Un bel giallo all’italiana, anche se con alcune pecche. Di buono ha il lato della commedia all’italiana: la denuncia, sotto i baffi divertente, dei mali della società tricolore. Qui sono tanti: in particolare, la burocrazia e la politica, tanto ciarliera quanto disonesta e insabbiatrice. La coloritura particolarmente “mediterranea” data ai vari burocrati italiani che qui si avvicendano, è tanto realistica quanto simpatica. Sordi riesce in una delle sue maschere più riuscite: quella dell’integerrimo serio servitore dello stato, che però viene punito proprio per la sua serietà. Il messaggio è chiaro: solo se si fa il proprio dovere con negligenza, quando ciò viene richiesto per interesse dai superiori, si può fare carriera; il rispetto integrale della deontologia non può che arrecare danni alla carriera.

Di buono c’è anche il ritmo, il polso di Comencini in regia, il registro noir ben alternato con i tanti momenti thriller della sceneggiatura di Age e Scarpelli, la grande interpretazione di Sordi al solito, l’ottima recitazione corale, la colonna sonora di Rustichelli.

Ma ci sono anche le ombre, due. La prima è la complicazione della trama, eccessiva anche per un giallo, e comunque non ben dosata. Ma la seconda è grave, e ha fato scendere da 8 a 7 il mio voto: il finale. Non ha senso che Sordi rovini la sua carriera per evitare di far condannare quello che lui crede un innocente in quel caso (e che aveva fior di precedenti penali). Non ha senso perché il film non mostra che lui può avere tutte le prove per quel suo clamoroso gesto in tribunale, che poi gli costerà la crescita professionale cui mostrava prima di tenere così tanto. Una percezione personale che prevale sul proprio importantissimo interesse privato, che pure sin lì era stato curato con scrupolo pieno: non è credibile una tale caduta della sceneggiatura. Lo si può leggere solo per quello che era l’Italia di oltre 50 anni fa: ancora largamente cattolica, fatta in gran parte di un pubblico che (con la retorica dell’apparenza) poteva apprezzare gli slanci morali di un protagonista che ciononostante passava per un perdente agli occhi del mondo, proprio per quel gesto di coerenza interiore.

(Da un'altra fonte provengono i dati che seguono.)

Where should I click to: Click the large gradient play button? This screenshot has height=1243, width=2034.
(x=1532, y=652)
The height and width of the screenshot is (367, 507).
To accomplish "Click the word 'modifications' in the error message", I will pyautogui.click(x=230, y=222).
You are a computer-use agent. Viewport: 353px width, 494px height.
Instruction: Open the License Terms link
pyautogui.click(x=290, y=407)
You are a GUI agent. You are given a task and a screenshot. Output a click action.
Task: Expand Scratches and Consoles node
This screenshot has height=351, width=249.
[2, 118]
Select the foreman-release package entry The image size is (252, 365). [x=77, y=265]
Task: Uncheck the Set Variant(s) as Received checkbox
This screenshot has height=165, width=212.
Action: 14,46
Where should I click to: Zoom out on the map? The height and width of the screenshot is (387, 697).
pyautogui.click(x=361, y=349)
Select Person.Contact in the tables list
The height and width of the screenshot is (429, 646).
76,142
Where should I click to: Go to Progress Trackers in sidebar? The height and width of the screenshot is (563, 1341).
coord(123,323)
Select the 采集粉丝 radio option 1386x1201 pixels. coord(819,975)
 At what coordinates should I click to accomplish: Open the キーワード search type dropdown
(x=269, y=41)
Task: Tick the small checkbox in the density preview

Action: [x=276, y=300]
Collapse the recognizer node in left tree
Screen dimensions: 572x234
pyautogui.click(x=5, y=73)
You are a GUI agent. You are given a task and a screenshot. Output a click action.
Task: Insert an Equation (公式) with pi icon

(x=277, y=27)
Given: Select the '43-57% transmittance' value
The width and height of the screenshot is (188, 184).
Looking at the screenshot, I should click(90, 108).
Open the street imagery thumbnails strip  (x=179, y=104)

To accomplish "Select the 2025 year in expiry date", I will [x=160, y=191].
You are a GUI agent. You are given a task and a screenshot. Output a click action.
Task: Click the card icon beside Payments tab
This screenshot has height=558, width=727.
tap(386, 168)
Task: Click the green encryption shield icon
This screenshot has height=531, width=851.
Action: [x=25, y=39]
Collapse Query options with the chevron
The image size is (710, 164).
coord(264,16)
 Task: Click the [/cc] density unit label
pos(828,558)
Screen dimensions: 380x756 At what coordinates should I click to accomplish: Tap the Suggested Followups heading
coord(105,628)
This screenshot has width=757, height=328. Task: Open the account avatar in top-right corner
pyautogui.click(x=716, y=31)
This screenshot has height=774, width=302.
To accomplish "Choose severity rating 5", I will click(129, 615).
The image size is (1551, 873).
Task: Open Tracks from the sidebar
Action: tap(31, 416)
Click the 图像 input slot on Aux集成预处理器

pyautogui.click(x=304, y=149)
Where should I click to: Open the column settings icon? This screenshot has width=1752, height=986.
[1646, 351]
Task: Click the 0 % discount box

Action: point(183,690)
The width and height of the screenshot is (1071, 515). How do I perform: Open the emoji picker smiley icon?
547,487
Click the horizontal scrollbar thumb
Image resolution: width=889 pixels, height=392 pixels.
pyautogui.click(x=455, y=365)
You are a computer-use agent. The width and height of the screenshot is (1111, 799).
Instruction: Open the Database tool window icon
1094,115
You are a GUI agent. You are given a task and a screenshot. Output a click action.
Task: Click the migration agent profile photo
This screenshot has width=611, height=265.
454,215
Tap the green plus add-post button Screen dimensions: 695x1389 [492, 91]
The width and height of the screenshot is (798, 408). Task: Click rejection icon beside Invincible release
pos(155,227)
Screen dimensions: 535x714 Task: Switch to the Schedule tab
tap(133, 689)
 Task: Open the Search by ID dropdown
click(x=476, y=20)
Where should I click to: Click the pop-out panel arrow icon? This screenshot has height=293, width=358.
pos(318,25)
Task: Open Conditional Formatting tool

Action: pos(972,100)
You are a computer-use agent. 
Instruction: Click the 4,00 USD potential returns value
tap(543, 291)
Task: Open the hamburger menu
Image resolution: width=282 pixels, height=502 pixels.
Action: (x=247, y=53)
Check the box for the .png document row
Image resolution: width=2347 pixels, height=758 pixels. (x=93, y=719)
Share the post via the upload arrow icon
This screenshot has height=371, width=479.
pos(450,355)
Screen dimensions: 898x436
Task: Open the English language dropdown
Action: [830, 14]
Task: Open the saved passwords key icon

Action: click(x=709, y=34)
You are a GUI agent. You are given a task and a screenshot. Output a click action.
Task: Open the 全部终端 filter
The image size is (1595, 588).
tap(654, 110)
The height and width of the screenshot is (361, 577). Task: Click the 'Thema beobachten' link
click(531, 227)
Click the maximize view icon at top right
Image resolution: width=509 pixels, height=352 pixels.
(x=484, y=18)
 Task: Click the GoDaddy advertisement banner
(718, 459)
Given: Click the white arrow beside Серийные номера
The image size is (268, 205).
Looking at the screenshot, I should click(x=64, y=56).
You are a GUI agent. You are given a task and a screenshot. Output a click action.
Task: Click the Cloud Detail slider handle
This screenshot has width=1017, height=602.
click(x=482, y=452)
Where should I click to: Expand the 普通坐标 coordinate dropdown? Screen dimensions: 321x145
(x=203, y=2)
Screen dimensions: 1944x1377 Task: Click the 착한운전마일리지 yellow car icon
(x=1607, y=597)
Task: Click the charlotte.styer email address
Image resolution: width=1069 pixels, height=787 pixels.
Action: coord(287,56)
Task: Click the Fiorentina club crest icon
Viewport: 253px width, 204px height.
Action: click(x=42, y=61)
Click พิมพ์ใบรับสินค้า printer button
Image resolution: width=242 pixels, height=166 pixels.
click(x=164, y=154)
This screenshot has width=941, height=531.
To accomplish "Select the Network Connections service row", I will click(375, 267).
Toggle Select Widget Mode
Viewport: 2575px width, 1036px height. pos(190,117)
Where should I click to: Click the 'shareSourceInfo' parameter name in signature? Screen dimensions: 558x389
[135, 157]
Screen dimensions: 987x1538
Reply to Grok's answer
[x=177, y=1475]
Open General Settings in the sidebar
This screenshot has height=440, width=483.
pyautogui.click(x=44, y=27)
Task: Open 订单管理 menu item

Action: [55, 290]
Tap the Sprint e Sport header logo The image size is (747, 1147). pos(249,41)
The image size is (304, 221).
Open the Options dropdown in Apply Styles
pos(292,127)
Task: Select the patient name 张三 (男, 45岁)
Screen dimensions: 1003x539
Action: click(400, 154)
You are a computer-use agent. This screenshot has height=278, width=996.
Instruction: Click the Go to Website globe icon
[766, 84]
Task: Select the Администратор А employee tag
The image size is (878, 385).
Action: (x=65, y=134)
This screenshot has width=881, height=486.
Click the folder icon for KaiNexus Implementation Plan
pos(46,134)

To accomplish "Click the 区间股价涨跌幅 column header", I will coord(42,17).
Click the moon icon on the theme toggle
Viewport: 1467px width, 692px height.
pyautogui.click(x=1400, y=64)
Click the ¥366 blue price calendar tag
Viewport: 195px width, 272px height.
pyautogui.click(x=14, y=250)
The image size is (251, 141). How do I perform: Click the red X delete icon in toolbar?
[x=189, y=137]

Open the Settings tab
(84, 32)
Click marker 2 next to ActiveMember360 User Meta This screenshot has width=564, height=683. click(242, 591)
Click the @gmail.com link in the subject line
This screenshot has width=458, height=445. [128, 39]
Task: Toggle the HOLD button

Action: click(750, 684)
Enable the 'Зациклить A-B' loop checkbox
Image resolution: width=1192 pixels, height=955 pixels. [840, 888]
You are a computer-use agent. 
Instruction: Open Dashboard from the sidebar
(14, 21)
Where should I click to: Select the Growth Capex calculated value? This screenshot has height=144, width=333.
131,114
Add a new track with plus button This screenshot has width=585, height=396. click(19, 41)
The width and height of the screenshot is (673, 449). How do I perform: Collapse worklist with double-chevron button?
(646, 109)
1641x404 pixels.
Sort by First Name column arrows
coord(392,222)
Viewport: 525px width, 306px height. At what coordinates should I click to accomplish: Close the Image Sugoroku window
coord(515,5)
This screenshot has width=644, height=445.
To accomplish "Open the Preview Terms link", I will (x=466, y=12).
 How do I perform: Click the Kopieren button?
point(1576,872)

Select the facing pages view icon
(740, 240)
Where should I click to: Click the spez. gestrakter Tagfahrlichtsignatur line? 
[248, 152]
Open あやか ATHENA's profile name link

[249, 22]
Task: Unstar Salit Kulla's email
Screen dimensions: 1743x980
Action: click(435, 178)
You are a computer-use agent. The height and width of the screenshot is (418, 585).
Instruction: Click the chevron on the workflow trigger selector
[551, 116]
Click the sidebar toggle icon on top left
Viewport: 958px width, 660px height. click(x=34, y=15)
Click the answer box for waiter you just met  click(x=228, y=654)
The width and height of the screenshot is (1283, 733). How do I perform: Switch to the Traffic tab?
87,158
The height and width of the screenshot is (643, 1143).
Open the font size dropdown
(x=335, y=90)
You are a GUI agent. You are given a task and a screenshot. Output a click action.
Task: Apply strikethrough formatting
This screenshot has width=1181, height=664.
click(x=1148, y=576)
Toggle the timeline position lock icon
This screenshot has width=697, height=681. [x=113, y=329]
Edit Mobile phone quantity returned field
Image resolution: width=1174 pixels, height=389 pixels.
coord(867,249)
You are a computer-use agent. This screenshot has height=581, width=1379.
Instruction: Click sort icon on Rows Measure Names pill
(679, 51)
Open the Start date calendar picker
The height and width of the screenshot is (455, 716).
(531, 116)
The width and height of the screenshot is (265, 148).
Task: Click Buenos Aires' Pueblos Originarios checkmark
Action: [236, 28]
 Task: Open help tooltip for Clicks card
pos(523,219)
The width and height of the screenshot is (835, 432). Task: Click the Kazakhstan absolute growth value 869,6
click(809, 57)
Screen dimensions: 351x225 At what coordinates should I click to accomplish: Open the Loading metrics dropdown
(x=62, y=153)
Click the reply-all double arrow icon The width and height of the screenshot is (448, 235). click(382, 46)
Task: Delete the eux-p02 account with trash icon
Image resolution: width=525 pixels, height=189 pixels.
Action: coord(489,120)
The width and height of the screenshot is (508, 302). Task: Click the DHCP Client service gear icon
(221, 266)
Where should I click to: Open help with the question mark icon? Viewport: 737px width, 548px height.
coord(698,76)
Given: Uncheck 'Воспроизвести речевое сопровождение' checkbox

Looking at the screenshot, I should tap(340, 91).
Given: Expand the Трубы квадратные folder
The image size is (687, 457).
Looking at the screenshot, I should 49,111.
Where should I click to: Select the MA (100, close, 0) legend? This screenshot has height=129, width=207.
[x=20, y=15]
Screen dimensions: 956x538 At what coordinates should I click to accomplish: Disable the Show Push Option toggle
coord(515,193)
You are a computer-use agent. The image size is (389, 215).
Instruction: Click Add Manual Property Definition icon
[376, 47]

Ma la sua statura di perdente, cercata in modo assolutamente non necessario, fa infatti a pugni, poi, con la prima reazione che si vede di Sordi: va a cercare e menare colui che l’ha aiutato, perché quell’aiuto (ma deliberatamente scelto, ed evitabilissimo!) gli ha rovinato la vita lavorativa tutta.

Gli ultimi sgoccioli del film, poi, confermano questa caduta: Sordi finisce nel conformismo impiegatizio più limitato, per quieto vivere, perché non può più far il lavoro per cui aveva lottato alla grande, mostrando di valerlo. E tutto per un errore suo. Un perdente che si riscatta (ma in realtà non si riscatta, poiché peggiora la sua posizione) con l’ordinario sciatto: un classico del pecorone italiano. Sarà il guizzo critico amaro della commedia all’italiana; ma a me questa pare più che un altro una trovata infelice, di un film che comunque mantiene un suo fascino anche oggi.